> **PROBLEM DESCRIPTION**
Nothing in the records may change when you print them out again.

> **MATERIAL FOR THE TASK**
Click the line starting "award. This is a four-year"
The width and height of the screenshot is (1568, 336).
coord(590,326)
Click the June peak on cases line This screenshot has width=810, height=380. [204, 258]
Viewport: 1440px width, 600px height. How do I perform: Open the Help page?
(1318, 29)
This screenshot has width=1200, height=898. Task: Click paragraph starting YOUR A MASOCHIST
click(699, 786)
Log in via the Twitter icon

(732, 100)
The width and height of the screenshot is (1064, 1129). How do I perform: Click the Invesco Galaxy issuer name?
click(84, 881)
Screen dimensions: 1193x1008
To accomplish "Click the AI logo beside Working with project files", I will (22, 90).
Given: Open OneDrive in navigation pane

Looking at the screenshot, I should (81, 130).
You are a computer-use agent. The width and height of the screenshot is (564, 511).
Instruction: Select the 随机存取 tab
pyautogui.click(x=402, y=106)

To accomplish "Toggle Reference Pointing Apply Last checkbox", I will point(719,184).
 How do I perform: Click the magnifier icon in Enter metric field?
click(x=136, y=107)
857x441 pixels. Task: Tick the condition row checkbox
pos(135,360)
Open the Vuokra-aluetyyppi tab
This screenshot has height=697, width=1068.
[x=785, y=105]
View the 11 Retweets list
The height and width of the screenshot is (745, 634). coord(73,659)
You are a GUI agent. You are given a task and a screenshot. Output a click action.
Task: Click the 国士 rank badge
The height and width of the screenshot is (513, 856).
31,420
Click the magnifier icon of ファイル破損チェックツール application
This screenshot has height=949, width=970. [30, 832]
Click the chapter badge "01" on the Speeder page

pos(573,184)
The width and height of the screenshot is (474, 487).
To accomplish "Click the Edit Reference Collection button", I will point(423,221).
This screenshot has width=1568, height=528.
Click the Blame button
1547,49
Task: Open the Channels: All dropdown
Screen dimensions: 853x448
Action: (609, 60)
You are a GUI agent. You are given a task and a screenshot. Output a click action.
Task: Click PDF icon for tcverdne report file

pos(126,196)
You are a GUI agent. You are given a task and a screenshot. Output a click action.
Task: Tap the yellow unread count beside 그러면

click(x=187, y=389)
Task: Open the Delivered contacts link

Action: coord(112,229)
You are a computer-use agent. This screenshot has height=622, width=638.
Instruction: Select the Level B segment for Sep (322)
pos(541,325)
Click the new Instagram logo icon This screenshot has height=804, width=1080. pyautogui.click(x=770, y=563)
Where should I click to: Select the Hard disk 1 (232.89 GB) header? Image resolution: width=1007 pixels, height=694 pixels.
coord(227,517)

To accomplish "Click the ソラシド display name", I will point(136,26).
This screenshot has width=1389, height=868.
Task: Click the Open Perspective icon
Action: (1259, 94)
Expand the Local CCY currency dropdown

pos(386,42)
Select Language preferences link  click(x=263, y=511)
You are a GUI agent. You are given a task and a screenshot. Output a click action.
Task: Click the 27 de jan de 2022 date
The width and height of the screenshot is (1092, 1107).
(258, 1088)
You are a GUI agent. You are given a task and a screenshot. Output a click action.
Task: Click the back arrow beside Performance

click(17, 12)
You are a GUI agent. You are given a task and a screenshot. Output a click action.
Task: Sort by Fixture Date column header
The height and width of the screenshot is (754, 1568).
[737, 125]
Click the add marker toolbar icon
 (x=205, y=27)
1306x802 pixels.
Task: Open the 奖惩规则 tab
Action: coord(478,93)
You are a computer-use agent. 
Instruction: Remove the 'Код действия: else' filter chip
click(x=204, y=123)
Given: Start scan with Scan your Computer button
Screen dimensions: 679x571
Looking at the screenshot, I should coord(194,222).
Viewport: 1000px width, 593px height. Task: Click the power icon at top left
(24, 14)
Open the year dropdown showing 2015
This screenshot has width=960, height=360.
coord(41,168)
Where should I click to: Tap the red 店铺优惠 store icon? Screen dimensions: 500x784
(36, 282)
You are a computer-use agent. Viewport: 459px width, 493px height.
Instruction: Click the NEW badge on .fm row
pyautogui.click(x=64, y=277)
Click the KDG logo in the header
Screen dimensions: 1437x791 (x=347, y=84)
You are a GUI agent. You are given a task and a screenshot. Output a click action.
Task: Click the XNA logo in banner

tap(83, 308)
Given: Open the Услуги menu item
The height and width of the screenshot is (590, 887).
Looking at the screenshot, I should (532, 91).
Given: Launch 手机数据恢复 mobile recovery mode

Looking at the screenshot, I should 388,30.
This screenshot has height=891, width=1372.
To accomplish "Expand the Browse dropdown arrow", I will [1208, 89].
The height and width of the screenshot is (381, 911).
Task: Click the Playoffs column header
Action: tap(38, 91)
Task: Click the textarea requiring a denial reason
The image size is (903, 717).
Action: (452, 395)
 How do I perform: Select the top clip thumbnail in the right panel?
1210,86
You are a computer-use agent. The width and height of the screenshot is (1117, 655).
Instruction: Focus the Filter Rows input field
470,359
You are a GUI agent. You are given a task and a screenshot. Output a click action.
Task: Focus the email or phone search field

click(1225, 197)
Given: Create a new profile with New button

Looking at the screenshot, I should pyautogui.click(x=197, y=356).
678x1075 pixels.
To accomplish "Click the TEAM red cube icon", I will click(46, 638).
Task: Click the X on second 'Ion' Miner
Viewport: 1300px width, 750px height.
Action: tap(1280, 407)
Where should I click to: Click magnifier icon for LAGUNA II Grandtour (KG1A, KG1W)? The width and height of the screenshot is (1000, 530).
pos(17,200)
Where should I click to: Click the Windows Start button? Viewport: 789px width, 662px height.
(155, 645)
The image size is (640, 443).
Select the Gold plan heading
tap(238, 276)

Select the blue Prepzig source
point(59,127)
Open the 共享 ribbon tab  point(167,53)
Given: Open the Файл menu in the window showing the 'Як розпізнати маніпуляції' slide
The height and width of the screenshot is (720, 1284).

> **THE ANSWER**
Click the line starting "award. This is a four-year"
The width and height of the screenshot is (1568, 336).
coord(590,326)
Click the June peak on cases line This screenshot has width=810, height=380. [204, 258]
Viewport: 1440px width, 600px height. How do I perform: Open the Help page?
(1318, 29)
This screenshot has width=1200, height=898. Task: Click paragraph starting YOUR A MASOCHIST
click(699, 786)
Log in via the Twitter icon

(732, 100)
The width and height of the screenshot is (1064, 1129). How do I perform: Click the Invesco Galaxy issuer name?
click(84, 881)
Screen dimensions: 1193x1008
To accomplish "Click the AI logo beside Working with project files", I will (22, 90).
Given: Open OneDrive in navigation pane

Looking at the screenshot, I should (81, 130).
You are a computer-use agent. The width and height of the screenshot is (564, 511).
Instruction: Select the 随机存取 tab
pyautogui.click(x=402, y=106)

To accomplish "Toggle Reference Pointing Apply Last checkbox", I will point(719,184).
 How do I perform: Click the magnifier icon in Enter metric field?
click(x=136, y=107)
857x441 pixels. Task: Tick the condition row checkbox
pos(135,360)
Open the Vuokra-aluetyyppi tab
This screenshot has height=697, width=1068.
[x=785, y=105]
View the 11 Retweets list
The height and width of the screenshot is (745, 634). coord(73,659)
You are a GUI agent. You are given a task and a screenshot. Output a click action.
Task: Click the 国士 rank badge
The height and width of the screenshot is (513, 856).
31,420
Click the magnifier icon of ファイル破損チェックツール application
This screenshot has height=949, width=970. [30, 832]
Click the chapter badge "01" on the Speeder page

pos(573,184)
The width and height of the screenshot is (474, 487).
To accomplish "Click the Edit Reference Collection button", I will point(423,221).
This screenshot has width=1568, height=528.
Click the Blame button
1547,49
Task: Open the Channels: All dropdown
Screen dimensions: 853x448
Action: (609, 60)
You are a GUI agent. You are given a task and a screenshot. Output a click action.
Task: Click PDF icon for tcverdne report file

pos(126,196)
You are a GUI agent. You are given a task and a screenshot. Output a click action.
Task: Tap the yellow unread count beside 그러면

click(x=187, y=389)
Task: Open the Delivered contacts link

Action: coord(112,229)
You are a computer-use agent. This screenshot has height=622, width=638.
Instruction: Select the Level B segment for Sep (322)
pos(541,325)
Click the new Instagram logo icon This screenshot has height=804, width=1080. pyautogui.click(x=770, y=563)
Where should I click to: Select the Hard disk 1 (232.89 GB) header? Image resolution: width=1007 pixels, height=694 pixels.
coord(227,517)

To accomplish "Click the ソラシド display name", I will point(136,26).
This screenshot has width=1389, height=868.
Task: Click the Open Perspective icon
Action: (1259, 94)
Expand the Local CCY currency dropdown

pos(386,42)
Select Language preferences link  click(x=263, y=511)
You are a GUI agent. You are given a task and a screenshot. Output a click action.
Task: Click the 27 de jan de 2022 date
The width and height of the screenshot is (1092, 1107).
(258, 1088)
You are a GUI agent. You are given a task and a screenshot. Output a click action.
Task: Click the back arrow beside Performance

click(17, 12)
You are a GUI agent. You are given a task and a screenshot. Output a click action.
Task: Sort by Fixture Date column header
The height and width of the screenshot is (754, 1568).
[737, 125]
Click the add marker toolbar icon
 (x=205, y=27)
1306x802 pixels.
Task: Open the 奖惩规则 tab
Action: coord(478,93)
You are a computer-use agent. 
Instruction: Remove the 'Код действия: else' filter chip
click(x=204, y=123)
Given: Start scan with Scan your Computer button
Screen dimensions: 679x571
Looking at the screenshot, I should coord(194,222).
Viewport: 1000px width, 593px height. Task: Click the power icon at top left
(24, 14)
Open the year dropdown showing 2015
This screenshot has width=960, height=360.
coord(41,168)
Where should I click to: Tap the red 店铺优惠 store icon? Screen dimensions: 500x784
(36, 282)
You are a computer-use agent. Viewport: 459px width, 493px height.
Instruction: Click the NEW badge on .fm row
pyautogui.click(x=64, y=277)
Click the KDG logo in the header
Screen dimensions: 1437x791 (x=347, y=84)
You are a GUI agent. You are given a task and a screenshot. Output a click action.
Task: Click the XNA logo in banner

tap(83, 308)
Given: Open the Услуги menu item
The height and width of the screenshot is (590, 887).
Looking at the screenshot, I should (532, 91).
Given: Launch 手机数据恢复 mobile recovery mode

Looking at the screenshot, I should 388,30.
This screenshot has height=891, width=1372.
To accomplish "Expand the Browse dropdown arrow", I will [1208, 89].
The height and width of the screenshot is (381, 911).
Task: Click the Playoffs column header
Action: tap(38, 91)
Task: Click the textarea requiring a denial reason
The image size is (903, 717).
Action: (452, 395)
 How do I perform: Select the top clip thumbnail in the right panel?
1210,86
You are a computer-use agent. The width and height of the screenshot is (1117, 655).
Instruction: Focus the Filter Rows input field
470,359
You are a GUI agent. You are given a task and a screenshot. Output a click action.
Task: Focus the email or phone search field

click(1225, 197)
Given: Create a new profile with New button

Looking at the screenshot, I should pyautogui.click(x=197, y=356).
678x1075 pixels.
To accomplish "Click the TEAM red cube icon", I will click(46, 638).
Task: Click the X on second 'Ion' Miner
Viewport: 1300px width, 750px height.
Action: tap(1280, 407)
Where should I click to: Click magnifier icon for LAGUNA II Grandtour (KG1A, KG1W)? The width and height of the screenshot is (1000, 530).
pos(17,200)
Where should I click to: Click the Windows Start button? Viewport: 789px width, 662px height.
(155, 645)
The image size is (640, 443).
Select the Gold plan heading
tap(238, 276)

Select the blue Prepzig source
point(59,127)
Open the 共享 ribbon tab  point(167,53)
Given: Open the Файл menu in the window showing the 'Як розпізнати маніпуляції' slide
The height and width of the screenshot is (720, 1284).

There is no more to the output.